Katja Gloger, Georg Mascolo : Das Versagen
Als Putin 2001 in Berlin eintrifft; liegt der Anschlag vom 11. September erst 2 Wochen zurück. Unmittelbar vor dem Attentat hatte Putin US-Präsident George W.Bush vor einem möglichen, bevorstehenden al-Quaida -Anschlag gewarnt. Da steht einer , der am 25.September 2001 vor dem Deutschen Bundestag in seiner zum größten Teil auf Deutsch gehaltenen Rede, Sätze sagt wie „Russland ist ein freundlich gesinntes europäisches Land“. Die Abgeordneten applaudierten, einer russischen Rede, die in entscheidenden Punkten von 2 Deutschen für Putin geschrieben wurde, von Teltschik und Mangold. Putins Hang zum Monolog zeigt sich früh. Ebenso wie Putins Anspruch auf Augenhöhe, die brüske Zurückweisung von Kritik jeglicher Art sowie die lange Liste angeblicher Demütigungen Russlands, die er immer wieder vorträgt. Gründlich recherchiert, spannend geschrieben . „ Eine umfassende kritische Aufarbeitung der Russlandpolitik der letzten Jahrzehnte war überfällig. Das Versagen füllt die Lücke in brillanter Weise. Das Buch von Russlandexpertin Katja Gloger und ihrem Ehemann, Ex Spiegel-Chefredakteur Georg Mascolo, ist die absolute Muss-Lektüre für jeden, der sich für die hoffnungsvollen Zielsetzungen, Illusionen und idealistischen Irrwege unserer Auspolitik interessiert.“ Wolfgang Ischinger, Vorsitzender des Stiftungsrates der Münchener Sicherheitskonferenz.

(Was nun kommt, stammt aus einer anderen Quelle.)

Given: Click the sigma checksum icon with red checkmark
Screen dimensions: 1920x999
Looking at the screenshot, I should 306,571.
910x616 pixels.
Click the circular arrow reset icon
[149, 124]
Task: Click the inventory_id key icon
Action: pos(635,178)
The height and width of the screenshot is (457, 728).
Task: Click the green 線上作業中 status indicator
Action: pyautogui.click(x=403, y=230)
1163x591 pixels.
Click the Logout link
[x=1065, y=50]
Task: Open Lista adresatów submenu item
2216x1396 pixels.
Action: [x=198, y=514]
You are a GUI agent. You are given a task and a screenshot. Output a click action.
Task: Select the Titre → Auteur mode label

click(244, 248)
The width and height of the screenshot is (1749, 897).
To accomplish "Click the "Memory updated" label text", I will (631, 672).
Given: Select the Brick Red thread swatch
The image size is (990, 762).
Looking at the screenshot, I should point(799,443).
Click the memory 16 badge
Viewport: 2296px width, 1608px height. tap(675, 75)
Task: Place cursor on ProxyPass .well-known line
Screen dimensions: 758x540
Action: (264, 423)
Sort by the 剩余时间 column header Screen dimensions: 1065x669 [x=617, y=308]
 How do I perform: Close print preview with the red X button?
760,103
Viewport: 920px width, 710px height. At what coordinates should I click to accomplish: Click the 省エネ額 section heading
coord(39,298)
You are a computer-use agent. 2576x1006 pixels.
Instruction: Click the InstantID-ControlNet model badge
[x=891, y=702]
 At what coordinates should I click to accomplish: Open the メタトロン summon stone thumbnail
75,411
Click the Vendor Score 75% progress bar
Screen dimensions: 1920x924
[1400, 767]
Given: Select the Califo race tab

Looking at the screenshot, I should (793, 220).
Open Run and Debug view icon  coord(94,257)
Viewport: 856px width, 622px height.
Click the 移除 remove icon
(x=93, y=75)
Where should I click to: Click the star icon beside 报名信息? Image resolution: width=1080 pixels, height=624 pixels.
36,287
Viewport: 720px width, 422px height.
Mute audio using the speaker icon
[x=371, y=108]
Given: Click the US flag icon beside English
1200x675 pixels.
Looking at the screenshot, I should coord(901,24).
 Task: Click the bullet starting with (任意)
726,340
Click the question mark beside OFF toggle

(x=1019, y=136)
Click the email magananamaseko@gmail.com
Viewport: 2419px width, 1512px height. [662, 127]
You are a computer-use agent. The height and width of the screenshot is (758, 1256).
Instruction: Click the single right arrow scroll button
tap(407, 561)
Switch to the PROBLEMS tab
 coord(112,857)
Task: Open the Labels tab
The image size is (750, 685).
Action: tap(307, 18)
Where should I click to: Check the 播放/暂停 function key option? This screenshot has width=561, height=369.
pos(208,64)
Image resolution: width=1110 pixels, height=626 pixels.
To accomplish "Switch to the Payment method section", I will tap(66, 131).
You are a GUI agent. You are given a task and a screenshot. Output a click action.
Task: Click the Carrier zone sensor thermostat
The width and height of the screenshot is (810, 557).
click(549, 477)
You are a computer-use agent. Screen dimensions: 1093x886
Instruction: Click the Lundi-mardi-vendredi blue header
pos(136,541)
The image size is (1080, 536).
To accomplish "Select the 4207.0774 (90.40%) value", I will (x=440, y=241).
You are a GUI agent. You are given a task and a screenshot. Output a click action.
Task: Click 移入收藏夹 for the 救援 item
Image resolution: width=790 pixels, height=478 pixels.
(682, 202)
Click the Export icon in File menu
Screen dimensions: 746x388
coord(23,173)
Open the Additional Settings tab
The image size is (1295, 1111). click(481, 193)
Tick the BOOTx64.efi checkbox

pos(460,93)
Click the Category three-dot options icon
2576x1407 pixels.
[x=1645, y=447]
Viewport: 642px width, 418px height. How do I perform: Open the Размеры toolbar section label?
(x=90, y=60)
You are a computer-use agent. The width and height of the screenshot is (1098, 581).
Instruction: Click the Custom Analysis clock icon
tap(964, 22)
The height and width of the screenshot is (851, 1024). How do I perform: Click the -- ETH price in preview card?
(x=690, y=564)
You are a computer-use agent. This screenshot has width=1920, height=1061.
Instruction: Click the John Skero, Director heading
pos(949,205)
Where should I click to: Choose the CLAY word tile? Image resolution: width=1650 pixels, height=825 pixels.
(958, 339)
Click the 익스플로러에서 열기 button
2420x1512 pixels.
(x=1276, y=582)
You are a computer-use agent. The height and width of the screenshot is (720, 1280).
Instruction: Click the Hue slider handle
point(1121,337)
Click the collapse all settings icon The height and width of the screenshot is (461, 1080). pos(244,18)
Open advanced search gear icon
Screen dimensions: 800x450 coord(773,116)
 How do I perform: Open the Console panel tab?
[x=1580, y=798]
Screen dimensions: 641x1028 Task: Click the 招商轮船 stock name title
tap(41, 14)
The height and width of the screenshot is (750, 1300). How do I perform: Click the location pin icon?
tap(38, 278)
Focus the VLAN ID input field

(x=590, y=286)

Heinz Strunk: Kein Geld Kein Glück Kein Spirit

Strunk wird immer besser. Diese Kurzgeschichten sind so skurriel lustig und traurig und unglaublich gut. Man möchte sie vorlesen. Für Strunkfans und die, die es werden könnten.
Caroline Wahl: Die Assistentin

Eine junge Frau, die ihren Traum, Musikerin zu werden, auch auf Druck ihrer Eltern aufgibt, bewirbt sich als Assistentin der Geschäftsleitung in einem Verlag und erlebt dort einen zutiefst demütigenden und zerstörerischen Arbeitsalltag unter ihrem Chef. Das Buch ist sarkastischer und raffinierter als ihre beiden Vorgänger mit viel Selbstironie. Empfehlenswert.
Nelio Biedermann : Lazar
Südungarn als Teil der Habsburger Doppelmonarchie mit dem dort gelegenen Waldschlösschen bildet den Rahmen, in dem der Familie des Barons Lazar ein Sohn mit wasserblauen Augen geboren wird , Lajos. Um 1900 , als der Roman beginnt, sind die traditionellen Strukturen in der Provinz noch in vollem Umfang vorhanden. Jeder im Schloss hat seinen angestammten Platz , trotzdem liegt Veränderung in der Luft. Das Beben des ersten Weltkrieges mit den für Ungarn verheerenden Folgen des Vertrages von Trianon mit dem das Land zwei Drittel seines Territoriums verliert , laufen parallel zum schleichenden Untergang der Familie Lazar. Die reflektierend und anspielungsreich erzählte Familiengeschichte über 3 Generationen lässt uns an ineinander verwobenen Schicksalen episodisch in gut strukturierten Kapiteln teilhaben. Die Katastrophen des 20.Jahrhunderts , den die Familie ausgesetzt ist, reichen von den beiden Weltkriegen bis zum Volksaufstand in Ungarn 1956 bis zur Emigration in die Schweiz. Im gesamten Verlauf der Geschichte wird ausgiebig gelebt und geliebt , so dass das Zwischenmenschliche nicht zu kurz kommt.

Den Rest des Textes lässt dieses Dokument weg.